Welcome To My Bed


So I am up to #67 in the archive of Stuff White People Like. And I hate to be a pain in the butt, but I too am white, and though I have also observed that white people are less than prone to dancing at concerts, this is really only the case at many of the indie shows that white people are prone to attending. A list, to follow.

1 - Being "Unique"

I have been to many concerts of many different kinds of music. And many of them have been attended by predominantly white people. However, there is a strange strain of hipster that is so obsessed with going against the grain that for them, dancing at a concert is a must, just so they can claim to break the stereotypes associated with their whiteness and love of indie music. For example, on July 4th of 2006, I attended a free Belle and Sebastian concert in Battery Park before watching the Macy's fireworks from the FDR drive. At said concert, there were more white people dancing than at the prom I had just attended in June, on the prom I would attend the following June, or at any of the 3 proms and 2 semi-formals that I have attended in my life combined. Now, granted they were not dancing well, nor did they seem to realize that their claim to hipster individuality was going on all around them, therefore nullifying their efforts. Maybe they were just legitimately dancing. Maybe it had something to do with post #33 on marijuana. Maybe it was the fault of this album, the least depressing B&S produced grouping of songs to date.


Or maybe they simply enjoy dancing. Gasp!

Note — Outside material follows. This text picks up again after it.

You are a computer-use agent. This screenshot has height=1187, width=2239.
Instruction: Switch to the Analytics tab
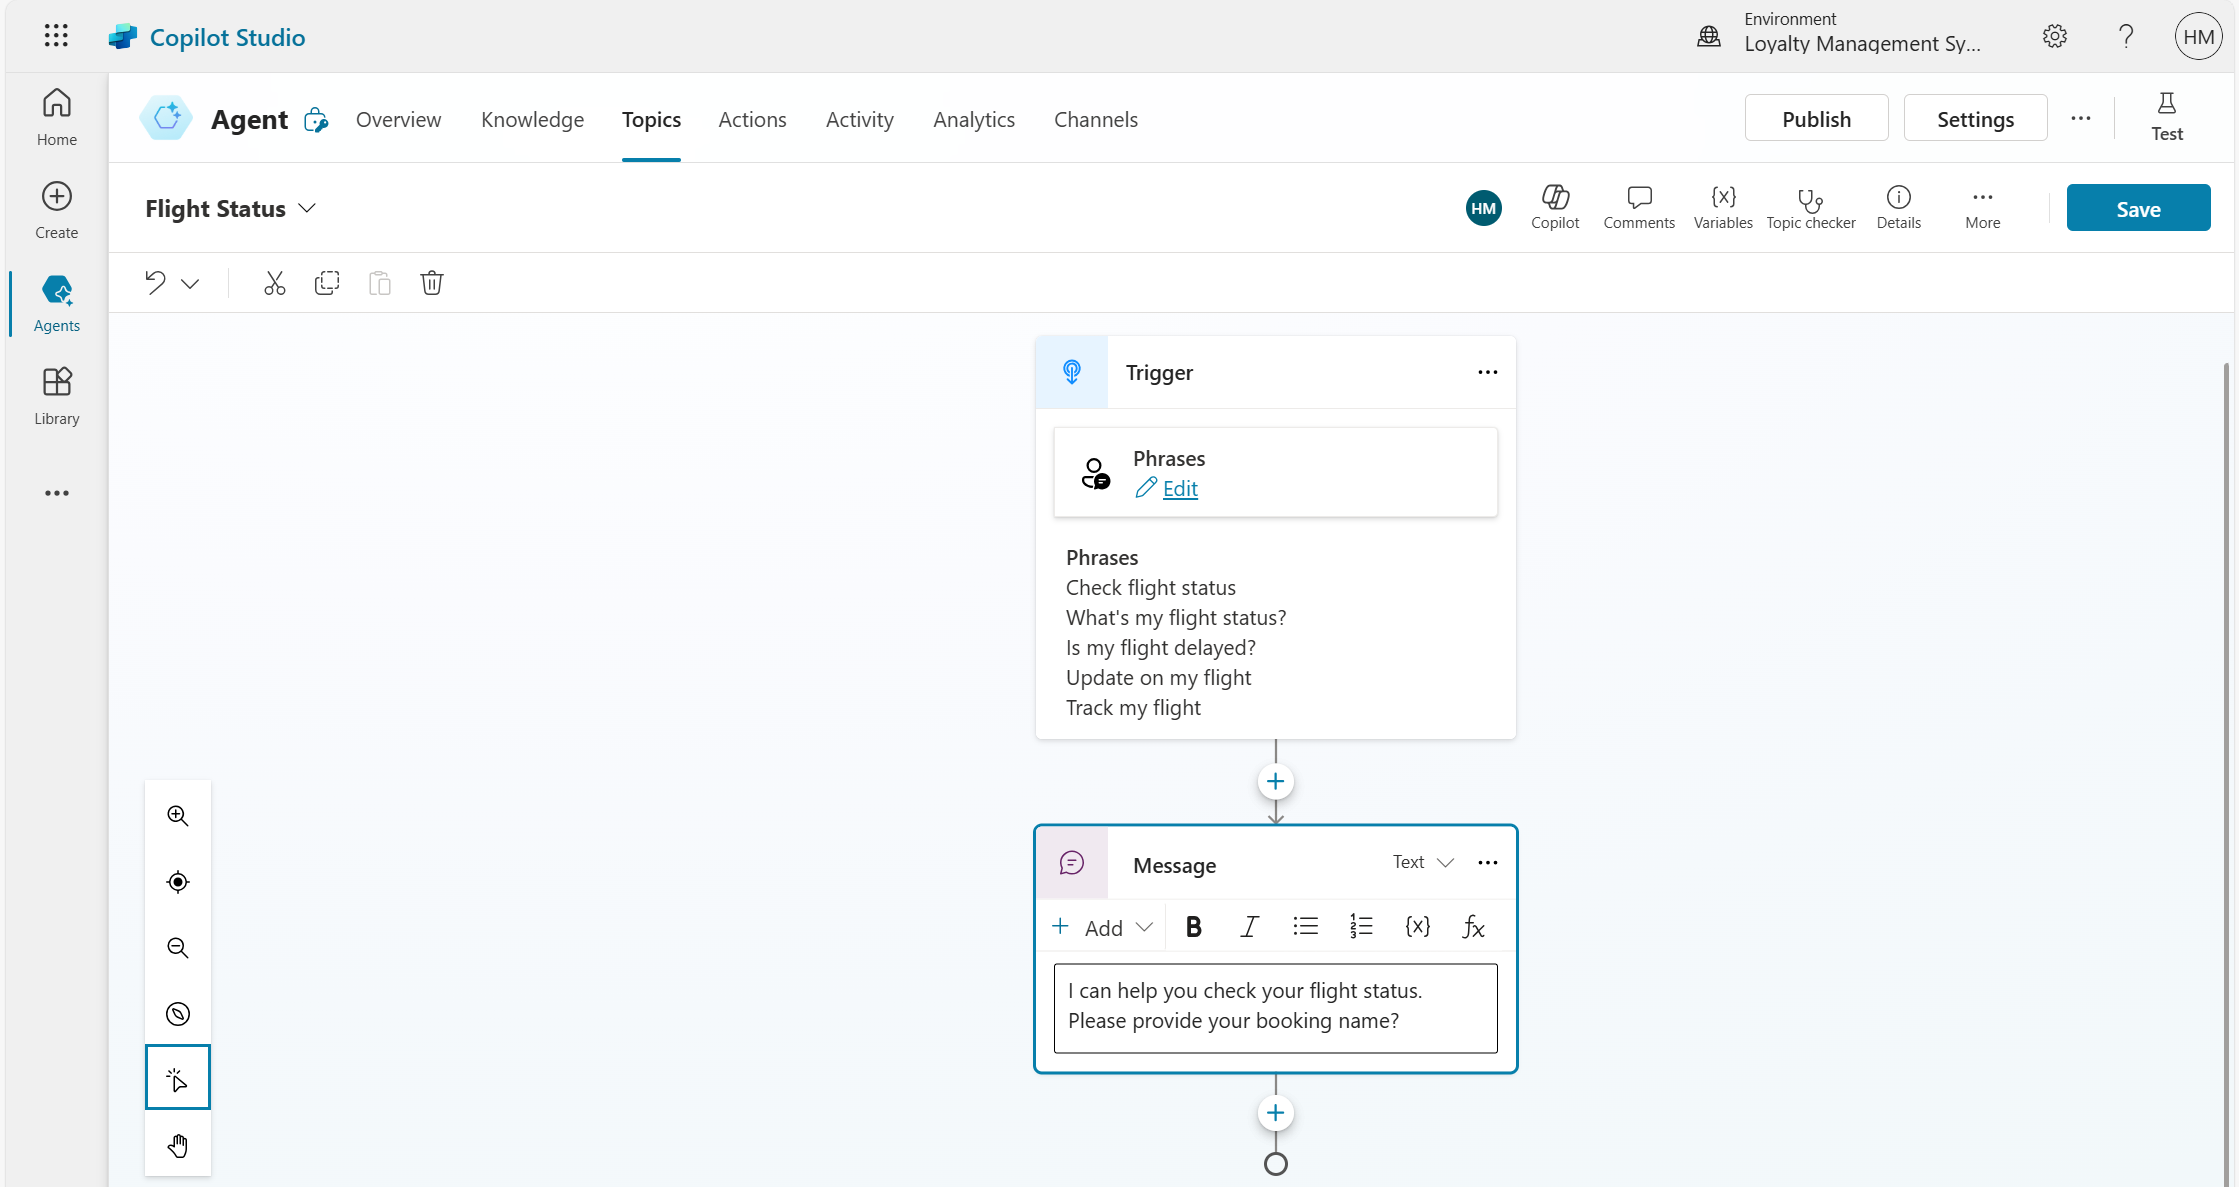pyautogui.click(x=973, y=119)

2 - Being "Old" (or Just Lame Sauce)

This September I was called home from college to attend a Genesis reunion concert with my entire nuclear family. My parents were very excited about this. I was excited too, but I was less excited than I would've been had Peter Gabriel been on the tour. I mean, I love Phil Collins as much as any white person could, but Peter Gabriel is just so strange and wonderful. Anyway, at this concert, there were many people in their 40s and beyond, the original fans of Genesis, who knew all the words. They, just like my parents, were dancing like fools in ways I thought I would never witness, as I wasn't born for most of the embarrassment of the 80s. Maybe it was because they were old and are not well-versed in the current accepted norms of white people. I think that is a combination of that, and the fact that once you reach a certain age you are lame sauce no matter what. That being said, Genesis can turn it on again anytime they want, and I will keep hoping for Peter Gabriel to join them.

3 - Being Part of a Suburban White Sub-Culture

I grew up in Bergen County New Jersey, which, if you ask anyone from my hometown is really just "basically part of Manhattan". Many of the people I was friends with listened to hardcore music or ska, or they were members of such a band. The very elite of this group listened to a band called World Inferno Friendship Society.


Now, hardcore and ska shows require their special band of dancing. But World Inferno is a different experience entirely. My friend Matt has always said that the most accurate way of classifying them, as they are unclassifiable, is as a "skorchestra", which is a word he made up. It has something to do with having elements of ska, but being closer to something like a small orchestra like band that likes cabaret and has punk ideals blah blah blah. They have a song called "Heartattack '64" that appears in several different forms throughout their discography that incites a dance known as the "Heartattack Waltz" whenever it is played live. This waltz is something like a cross between the traditional ballroom type thing we all know of, and a mosh pit. Not the safest or most comfortable dance in the world, but it is appropriate when you have just drunk two forties out of paper bags while waiting in line outside the Bowery Ballroom. This is teenage life in Northern New Jersey. We dance at concerts.

4 - Being at an 80s Night

As has been mentioned on Stuff White People Like, we white people sure do love a good dose of nostalgia, AKA an 80s night (see post #29). However, hat they fail to cite, is that, if you are lucky enough to have an 80s cover band in your area, you get to rock out like the Brat Pack to authentic 80s tunes being played live. Obviously, this is not preferable to the originals being played on vinyl. But it has been known to happen. So ha!

5 - Being on Hallucinogens

Umphrey's McGee. Moe. Jam bands. I worked in a coffee shop for a good portion of my high school years, and there were many regulars who were obsessed with jam bands. In a bad, bad way. Maybe it was their high school, I mean I wouldn't really know, because it was my rival school, and therefore all I know is that while our mascot was the Knight, theirs was the Norseman. But they seemed to have a sizable group of kids who enjoyed shrooming or dropping acid and attending jam band concerts. There were many stories of dancing. From what they could remember anyway. I am happy I was never invited to such an event. I never wanted to see these people dance. The ones I knew best were the whitest of the white.

And that rounds out the top five reasons white people would go against their better judgement and dance at a concert. Or you could just be like me and love to dance. All my hipster friends frown on it. It's becoming a problem. I'm beginning to question my ethnicity.